A path to productive automation
Armstrong and his colleague Julie Shah, an MIT professor who leads the Interactive Robotics Group of the MIT Computer Science and Artificial Intelligence Laboratory, have developed a three-pronged, multidisciplinary approach aimed at reducing complexity and helping organizations achieve more widespread and productive automation. Their approach addresses the following elements:
Design. Most robots are difficult to program and especially hard to reprogram to worker specifications, which means they often remain unused. Armstrong recounted the struggle of a midsize Ohio-based manufacturer that invested in a collaborative robot so it could add another shift without the pain of finding workers in a tight labor market. After consultants completed the initial configuration and setup, there was no one on staff who could program the robot, which left it sitting idle. Large companies like Tesla have also had well-documented struggles operationalizing robots and implementing so-called lights-out manufacturing. There are reports of robots breaking delicate parts as well as causing other miscues that require human intervention to get operations back on track.
Armstrong said companies should look for robot designs that are more accessible and adaptable. The addition of an intuitive user interface and low-code capabilities will allow workers to adapt robots to the external environment and make changes on their own without having to hire expensive consultants or incurring high switching costs. In this scenario, robots can work in tandem with technicians to assemble equipment — with the robot manipulating heavy assembly while the human performs the dexterous work, for example. The upside is more productive assembly that improves overall job quality.

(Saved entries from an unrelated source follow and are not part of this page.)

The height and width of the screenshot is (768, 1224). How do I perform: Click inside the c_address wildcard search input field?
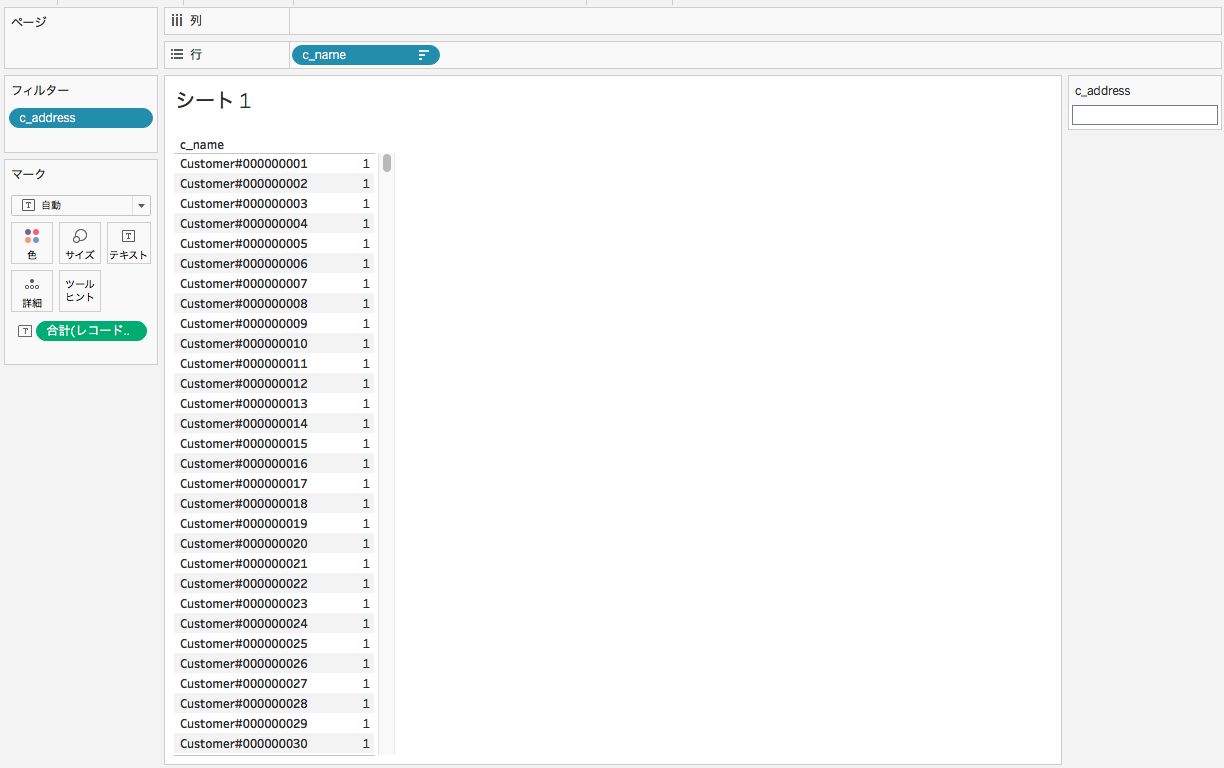click(x=1144, y=114)
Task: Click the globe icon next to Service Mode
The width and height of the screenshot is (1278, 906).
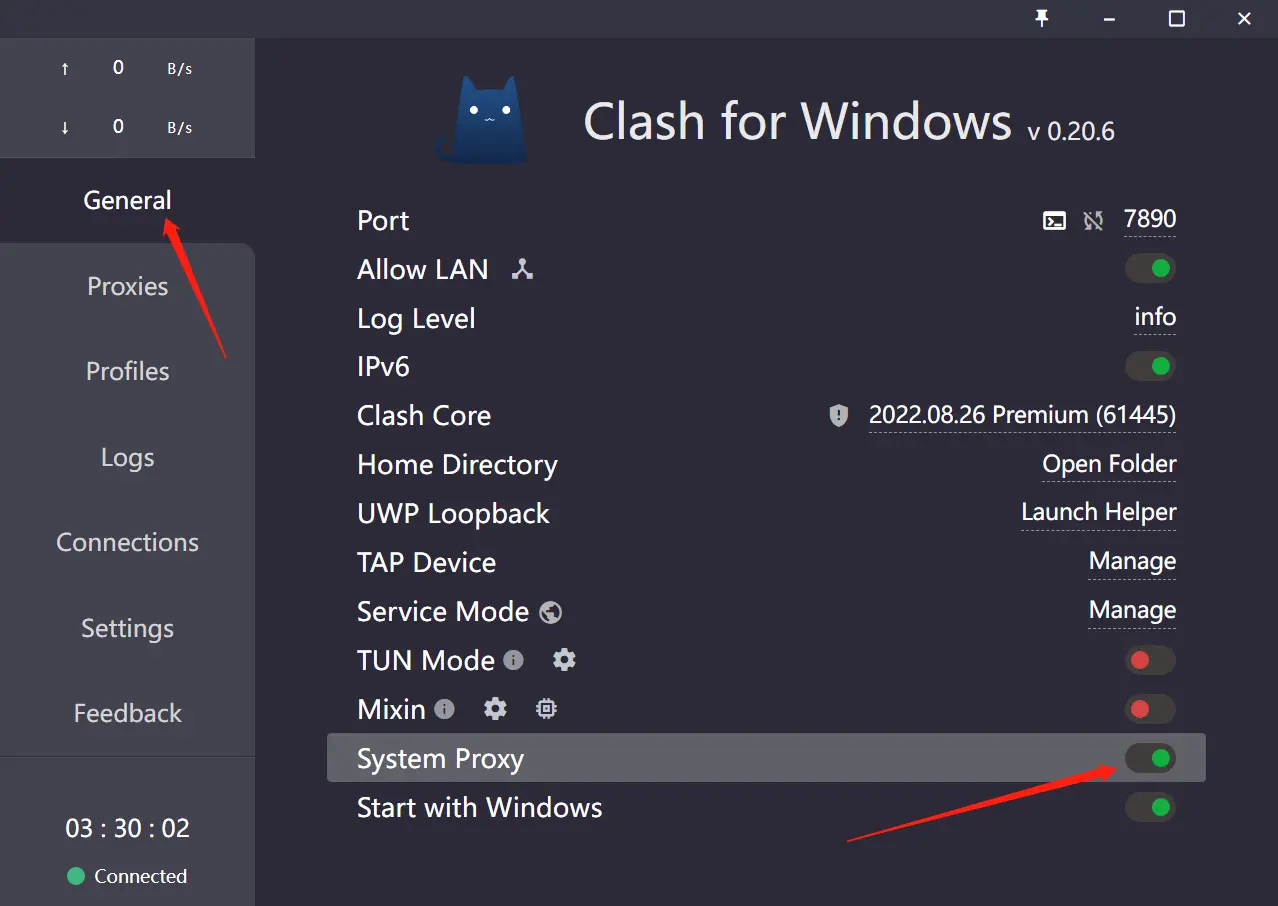Action: [x=551, y=612]
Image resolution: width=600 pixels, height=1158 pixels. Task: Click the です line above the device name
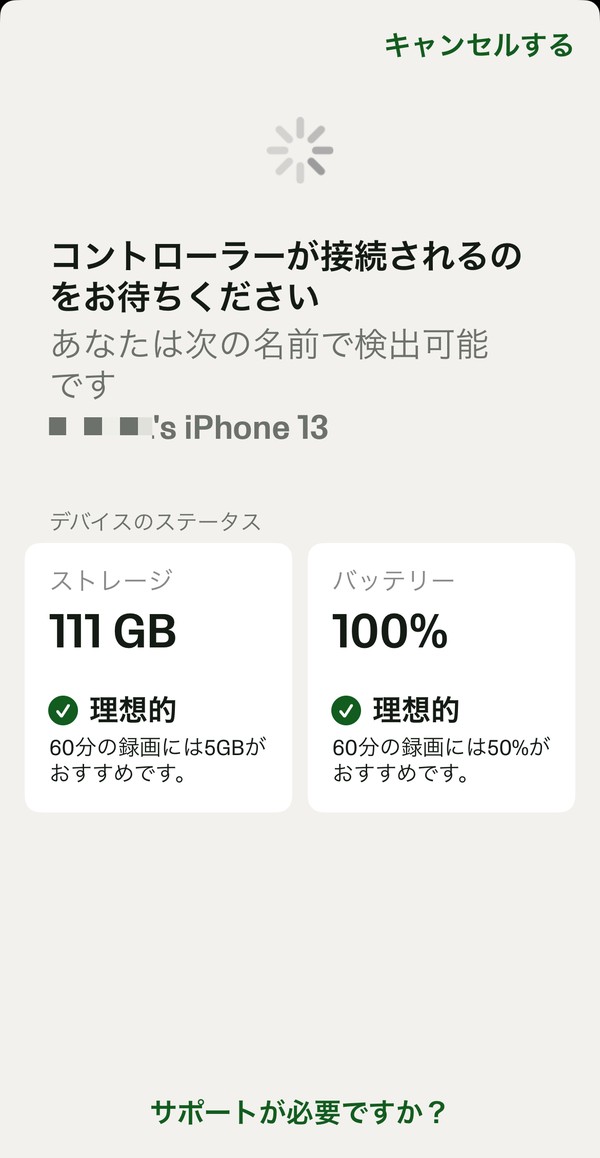point(83,386)
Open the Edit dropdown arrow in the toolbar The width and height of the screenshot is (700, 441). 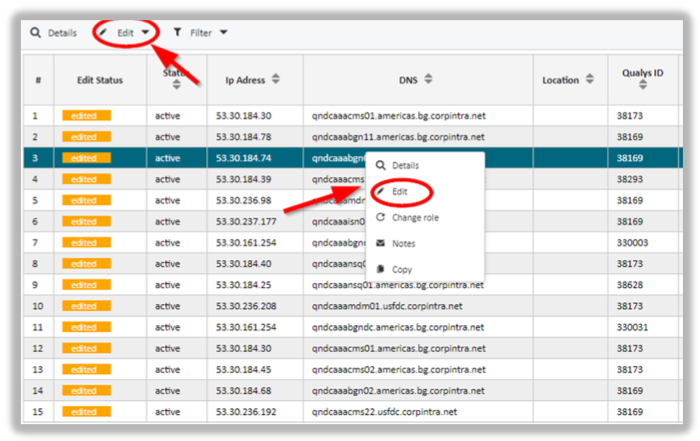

Integration. Historically, robots and automation system have required specific programming skills and a reliance on external partners for programming and maintenance throughout the life cycle. Taking a bottom-up deployment approach can shift this dynamic and empower internal workers to step in as the experts. Armstrong cited a hospital system that employed robotic process automation software to automate mundane administrative tasks. Instead of having C-level executives decide what processes to automate, the hospital took a bottom-up approach, allowing internal personnel responsible for the tasks to have input and receive training to program the software themselves. The result was administrative teams who were thrilled to avoid the “soul-sucking” work of routine tasks and instead focus on the work they liked most, Armstrong said. Executives, having achieved more efficient operations, were happy as well, he added.
Measurement. To get around the black box system limitations, it’s important to combine investment in automation technology with a comparable investment in employee training. One small manufacturer trained workers and then linked overall machining hours to bonuses. The more streamlined the processes were, the more likely it was that the employee would receive a bonus. This change, coupled with a wage hike to compensate for additional skill requirements, resulted in more productive automation.
Armstrong said that by embracing the concept of flexible automation, organizations will get more mileage from their investments. In scenarios with repetitive, high-volume tasks or labor shortages, robots can serve as a more productive workforce. But automation shines when robots and humans work together as a team to deliver high-quality products to customers or innovate new products and processes.
“With more flexibility, robots and software become tools that help teams become better at tasks,” Armstrong said. “They aren’t just doing the highly predictable tasks — they are also adjusting as the team figures out better ways to solve problems.”